_Material for the task_

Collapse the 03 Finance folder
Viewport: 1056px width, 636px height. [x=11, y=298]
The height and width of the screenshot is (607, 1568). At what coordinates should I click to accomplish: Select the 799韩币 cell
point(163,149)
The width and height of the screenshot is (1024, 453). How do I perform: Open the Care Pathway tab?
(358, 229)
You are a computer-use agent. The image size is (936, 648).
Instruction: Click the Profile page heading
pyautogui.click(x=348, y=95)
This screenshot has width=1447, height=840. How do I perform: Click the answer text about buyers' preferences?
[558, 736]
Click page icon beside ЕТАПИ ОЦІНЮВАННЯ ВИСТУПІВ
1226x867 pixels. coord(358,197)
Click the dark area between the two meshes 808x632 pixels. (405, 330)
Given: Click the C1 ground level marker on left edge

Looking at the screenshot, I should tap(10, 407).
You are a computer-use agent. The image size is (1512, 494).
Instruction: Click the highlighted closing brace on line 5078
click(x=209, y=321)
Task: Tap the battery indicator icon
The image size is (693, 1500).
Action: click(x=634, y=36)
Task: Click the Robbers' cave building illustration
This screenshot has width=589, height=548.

_What you should do_
From the records above, pull out every line containing the word "computer".

_Response below_
You are a computer-use agent. The image size is (936, 648).
You are a computer-use agent. The image size is (1512, 494).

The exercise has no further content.